Partiamo da una premessa di contesto. Quest’anno è stato un anno chiave per il cinema horror. Ce lo si poteva aspettare. Sulla carta doveva essere il banco di prova per i quattro autori più rilevanti di quello che ormai viene definito prestige horror (o elevated horror) – Jordan Peele, Robert Eggers, Alex Garland e Ari Aster - giunti tutti e quattro alla loro terza regia (rispettivamente: Nope, The Northman e Men, mentre il progetto di Aster uscirà il prossimo anno).
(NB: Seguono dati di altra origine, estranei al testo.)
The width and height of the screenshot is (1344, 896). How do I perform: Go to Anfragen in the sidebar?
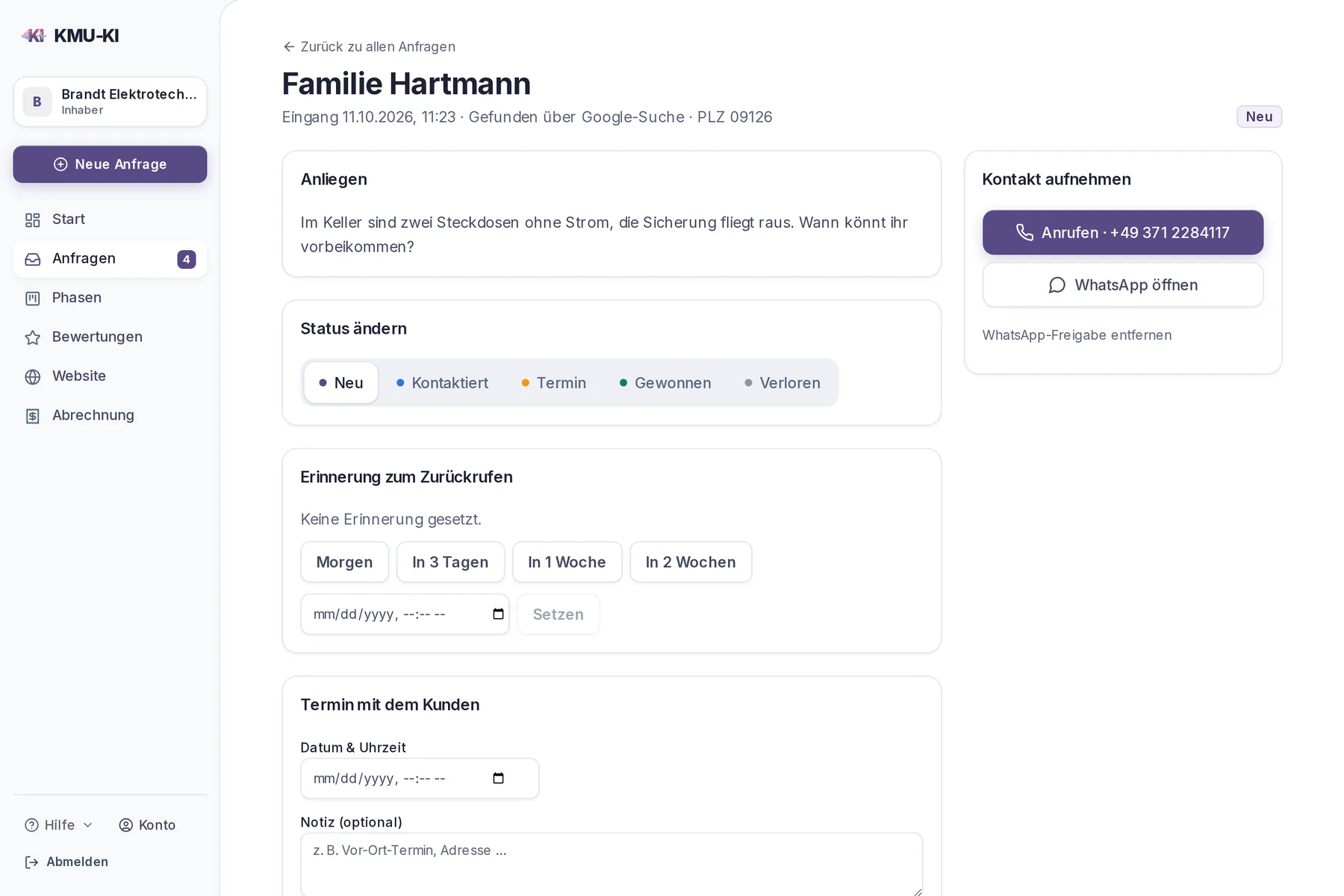pos(110,259)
Tutti e quattro annoverati come “padri” del prestige horror (si veda un recente saggio di Kristin Thompson), un filone che si riconosce come tale forse più per valori produttivi che artistici. Molti di loro infatti si sono staccati dal genere, ribaltandolo radicalmente o percorrendo strade totalmente diverse (Garland addirittura si è sempre confrontato con la fantascienza, lasciando all’horror piccole ibridazioni e dettagli interni, almeno fino a questo suo ultimo film). Ed è proprio qui il punto. Il ruolo di Garland in questa “scuola”.

Se quello di Peele, stando a questi quattro nomi, è il cinema che più si confonde e confronta con l’horror mainstream commerciale, mentre i film di Eggers e Aster sono quelli più riscontrabili all’idea di prestige horror che la critica sta costruendo, è proprio il cinema di Alex Garland a confermarsi outsider per eccellenza, più estremo, sfuggente, più sabotatore… e questo suo ultimo film Men ne è la riprova.
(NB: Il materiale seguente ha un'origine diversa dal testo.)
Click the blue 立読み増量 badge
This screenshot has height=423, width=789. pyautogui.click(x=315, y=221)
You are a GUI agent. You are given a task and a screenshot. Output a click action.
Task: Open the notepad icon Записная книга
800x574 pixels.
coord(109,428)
Il film inizia con una donna (Jessie Buckley) che dalla finestra del suo appartamento, in una Londra rossissima, vede il marito cadere dal piano superiore. Poi la campagna, verdissima, dove si rifugia. Il lutto da processare, i sensi di colpa, le motivazioni. Inoltre – a conferma che Garland non ha rinunciato alle sue location stranianti e agli spazi che sono sempre più spazi della mente (il laboratorio di Ex Machina, l’Area X di Annientamento e il bunker-laboratorio di Devs) – in questo paese tutti gli uomini hanno lo stesso volto (quello di Rory Kinnear). Sono soggetti disparati (un poliziotto, un prete, un bambino…), stereotipi di mascolinità diversi, che in un modo o nell’altro cercano di assediare l’isolamento messo in campo dalla protagonista.

Men, già dal suo titolo (che comunque, nel suo facile utilizzo, la dice lunga sullo stato della rappresentazione del maschio contemporaneo) palesa da subito le sue intenzioni. Ed è vero, come sostiene parte della critica, che il discorso “di genere” appare instradato, servito, semplificato. Al contempo, però, va detto, è anche ri-mediato da un particolare disinteresse che lo vede come punto di partenza, ma non come punto di arrivo. Pensiamoci. Le reazioni della protagonista, che rimane intatta e inalterata, l’indifferenza di fondo, il pericolo che si ribalta, trasudano un’ulteriore e quasi misteriosa, o addirittura invisibile, consapevolezza. Difficile da vedere.

Questo perché Alex Garland è un sabotatore. Il suo cinema lo è. Per l’appunto il più outsider dei quattro registi citati in precedenza. L’unico che dall’horror non è partito, ma ci è arrivato. Con un film che sabota la sua stessa storia, che disinnesca il sistema di attese e aspettative narrative, con delle implosioni estetiche (si pensi allo spaesamento finale di Annientamento, che con questo film condivide altrettanto un confronto con una figura umana a metà tra minaccioso e salvifico, sconosciuta e familiare).

In Men è il continuo generarsi e rigenerarsi. È il riprodursi di un trauma che passa da generico a specifico, da uomo a marito, prendendo la questione politica trattata e privatizzandola. Singolarizzandola all’infinito. Come di fatto Garland ha fatto con la sua filmografia. Decidendo ancora di rimanere tra i più nascosti, come la protagonista. Tra i più isolati e incompresi.